Task directions: Two lines mark the range in the entries below: the one holding "The image size is (952, 1076)." and the one holding "The width and height of the screenshot is (695, 1056).". Set down those two and all lines between them, exactly.

Exercise data:
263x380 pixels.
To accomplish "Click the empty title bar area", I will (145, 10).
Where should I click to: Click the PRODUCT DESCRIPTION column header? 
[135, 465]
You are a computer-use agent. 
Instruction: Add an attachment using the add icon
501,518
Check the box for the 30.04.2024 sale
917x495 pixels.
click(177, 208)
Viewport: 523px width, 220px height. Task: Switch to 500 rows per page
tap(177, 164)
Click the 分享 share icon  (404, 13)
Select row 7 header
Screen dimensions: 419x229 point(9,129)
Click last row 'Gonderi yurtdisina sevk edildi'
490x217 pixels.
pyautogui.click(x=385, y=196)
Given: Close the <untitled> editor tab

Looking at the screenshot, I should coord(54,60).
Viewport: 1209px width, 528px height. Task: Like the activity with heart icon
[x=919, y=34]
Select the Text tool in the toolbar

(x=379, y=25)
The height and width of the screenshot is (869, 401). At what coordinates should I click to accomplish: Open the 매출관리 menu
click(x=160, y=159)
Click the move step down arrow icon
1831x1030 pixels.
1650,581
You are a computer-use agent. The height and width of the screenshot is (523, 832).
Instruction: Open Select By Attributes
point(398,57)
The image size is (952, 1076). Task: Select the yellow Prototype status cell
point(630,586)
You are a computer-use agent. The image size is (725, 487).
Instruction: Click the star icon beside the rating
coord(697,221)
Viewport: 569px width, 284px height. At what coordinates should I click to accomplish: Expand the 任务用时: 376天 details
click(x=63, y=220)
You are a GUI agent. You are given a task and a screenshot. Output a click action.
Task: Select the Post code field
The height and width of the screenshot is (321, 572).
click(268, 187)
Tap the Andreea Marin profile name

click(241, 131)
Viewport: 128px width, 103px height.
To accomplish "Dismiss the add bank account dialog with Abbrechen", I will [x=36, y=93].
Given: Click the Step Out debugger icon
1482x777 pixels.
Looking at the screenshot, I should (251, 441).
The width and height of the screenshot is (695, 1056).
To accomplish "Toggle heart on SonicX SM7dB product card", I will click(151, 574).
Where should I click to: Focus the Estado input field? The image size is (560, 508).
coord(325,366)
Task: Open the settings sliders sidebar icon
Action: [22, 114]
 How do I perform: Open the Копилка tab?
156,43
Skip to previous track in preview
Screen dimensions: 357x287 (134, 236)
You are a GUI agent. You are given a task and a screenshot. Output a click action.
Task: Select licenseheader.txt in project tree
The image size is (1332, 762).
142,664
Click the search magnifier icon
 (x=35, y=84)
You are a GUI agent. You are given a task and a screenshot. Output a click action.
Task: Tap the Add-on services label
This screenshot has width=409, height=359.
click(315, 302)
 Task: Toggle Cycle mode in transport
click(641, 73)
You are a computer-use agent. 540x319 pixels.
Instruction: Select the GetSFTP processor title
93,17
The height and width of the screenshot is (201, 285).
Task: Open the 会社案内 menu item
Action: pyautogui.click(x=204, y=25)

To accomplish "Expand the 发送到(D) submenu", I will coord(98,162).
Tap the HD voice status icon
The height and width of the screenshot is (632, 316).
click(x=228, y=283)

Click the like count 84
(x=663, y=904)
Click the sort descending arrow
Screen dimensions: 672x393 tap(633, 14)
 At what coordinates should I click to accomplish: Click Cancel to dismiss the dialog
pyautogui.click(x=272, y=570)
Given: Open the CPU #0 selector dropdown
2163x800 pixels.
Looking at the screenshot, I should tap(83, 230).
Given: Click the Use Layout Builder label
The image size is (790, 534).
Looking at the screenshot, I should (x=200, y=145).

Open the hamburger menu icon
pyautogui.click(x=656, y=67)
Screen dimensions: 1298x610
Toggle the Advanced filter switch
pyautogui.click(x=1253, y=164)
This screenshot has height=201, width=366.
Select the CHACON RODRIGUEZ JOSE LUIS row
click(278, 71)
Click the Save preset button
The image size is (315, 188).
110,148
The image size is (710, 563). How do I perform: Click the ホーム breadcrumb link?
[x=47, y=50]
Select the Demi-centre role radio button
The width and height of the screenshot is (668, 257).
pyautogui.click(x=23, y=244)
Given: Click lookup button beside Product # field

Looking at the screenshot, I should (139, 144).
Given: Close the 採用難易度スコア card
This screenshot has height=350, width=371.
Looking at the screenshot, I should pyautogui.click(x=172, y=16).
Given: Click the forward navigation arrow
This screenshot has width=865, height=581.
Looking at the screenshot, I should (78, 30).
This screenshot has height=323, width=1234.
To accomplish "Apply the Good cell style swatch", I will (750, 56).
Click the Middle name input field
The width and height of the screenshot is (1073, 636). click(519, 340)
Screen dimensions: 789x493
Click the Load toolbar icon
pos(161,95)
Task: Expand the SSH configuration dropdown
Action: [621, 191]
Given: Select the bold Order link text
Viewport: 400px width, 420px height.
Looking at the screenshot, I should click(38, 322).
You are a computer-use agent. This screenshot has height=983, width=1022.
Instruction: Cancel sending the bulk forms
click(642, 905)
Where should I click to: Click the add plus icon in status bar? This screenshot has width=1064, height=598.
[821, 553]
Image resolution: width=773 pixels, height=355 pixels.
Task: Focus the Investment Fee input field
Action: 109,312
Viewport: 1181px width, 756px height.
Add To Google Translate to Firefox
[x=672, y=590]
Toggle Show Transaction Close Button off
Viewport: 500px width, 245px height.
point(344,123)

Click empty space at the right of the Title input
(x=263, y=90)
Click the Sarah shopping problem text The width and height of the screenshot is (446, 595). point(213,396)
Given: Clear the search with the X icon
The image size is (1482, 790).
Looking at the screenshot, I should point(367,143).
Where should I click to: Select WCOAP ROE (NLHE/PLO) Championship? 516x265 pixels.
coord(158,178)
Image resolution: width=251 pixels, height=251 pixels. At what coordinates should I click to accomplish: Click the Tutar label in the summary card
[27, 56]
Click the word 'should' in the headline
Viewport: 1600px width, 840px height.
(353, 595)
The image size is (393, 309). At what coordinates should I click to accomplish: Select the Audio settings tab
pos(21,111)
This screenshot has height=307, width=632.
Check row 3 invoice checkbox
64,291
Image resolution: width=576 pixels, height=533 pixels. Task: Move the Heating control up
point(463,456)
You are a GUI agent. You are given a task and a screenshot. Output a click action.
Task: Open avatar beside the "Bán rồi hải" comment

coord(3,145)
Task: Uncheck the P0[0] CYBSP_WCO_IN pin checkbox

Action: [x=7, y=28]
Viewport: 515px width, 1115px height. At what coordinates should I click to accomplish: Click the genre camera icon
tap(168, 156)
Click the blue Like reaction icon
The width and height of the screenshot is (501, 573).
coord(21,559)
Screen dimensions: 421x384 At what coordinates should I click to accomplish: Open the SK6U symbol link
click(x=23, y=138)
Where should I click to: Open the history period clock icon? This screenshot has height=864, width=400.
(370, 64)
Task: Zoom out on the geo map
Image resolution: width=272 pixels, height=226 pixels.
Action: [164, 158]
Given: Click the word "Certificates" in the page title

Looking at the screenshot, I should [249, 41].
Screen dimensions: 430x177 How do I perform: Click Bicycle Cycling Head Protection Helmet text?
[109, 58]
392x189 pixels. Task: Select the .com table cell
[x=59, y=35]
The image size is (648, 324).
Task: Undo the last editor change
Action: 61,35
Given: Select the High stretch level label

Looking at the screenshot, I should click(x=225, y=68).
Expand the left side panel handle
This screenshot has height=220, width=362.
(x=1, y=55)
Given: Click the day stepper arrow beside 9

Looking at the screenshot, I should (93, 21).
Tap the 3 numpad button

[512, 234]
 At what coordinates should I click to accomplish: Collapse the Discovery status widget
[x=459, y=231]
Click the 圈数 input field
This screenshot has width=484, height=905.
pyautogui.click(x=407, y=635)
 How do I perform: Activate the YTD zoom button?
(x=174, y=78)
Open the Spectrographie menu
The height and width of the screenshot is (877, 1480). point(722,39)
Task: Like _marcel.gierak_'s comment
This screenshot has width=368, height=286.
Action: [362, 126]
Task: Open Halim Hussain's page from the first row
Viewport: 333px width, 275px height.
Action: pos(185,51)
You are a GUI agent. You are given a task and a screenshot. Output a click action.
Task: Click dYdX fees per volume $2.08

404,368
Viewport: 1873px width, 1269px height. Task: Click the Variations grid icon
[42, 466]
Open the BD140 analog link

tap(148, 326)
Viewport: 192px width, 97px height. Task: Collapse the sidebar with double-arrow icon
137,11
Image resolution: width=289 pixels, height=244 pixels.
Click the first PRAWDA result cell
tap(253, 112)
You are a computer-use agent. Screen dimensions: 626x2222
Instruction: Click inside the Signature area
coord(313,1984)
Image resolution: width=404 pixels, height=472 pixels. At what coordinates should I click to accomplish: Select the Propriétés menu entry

Written reply:
The image size is (952, 1076). Task: Select the yellow Prototype status cell
point(630,586)
You are a computer-use agent. The image size is (725, 487).
Instruction: Click the star icon beside the rating
coord(697,221)
Viewport: 569px width, 284px height. At what coordinates should I click to accomplish: Expand the 任务用时: 376天 details
click(x=63, y=220)
You are a GUI agent. You are given a task and a screenshot. Output a click action.
Task: Select the Post code field
The height and width of the screenshot is (321, 572).
click(268, 187)
Tap the Andreea Marin profile name

click(241, 131)
Viewport: 128px width, 103px height.
To accomplish "Dismiss the add bank account dialog with Abbrechen", I will [x=36, y=93].
Given: Click the Step Out debugger icon
1482x777 pixels.
Looking at the screenshot, I should (251, 441).
The width and height of the screenshot is (695, 1056).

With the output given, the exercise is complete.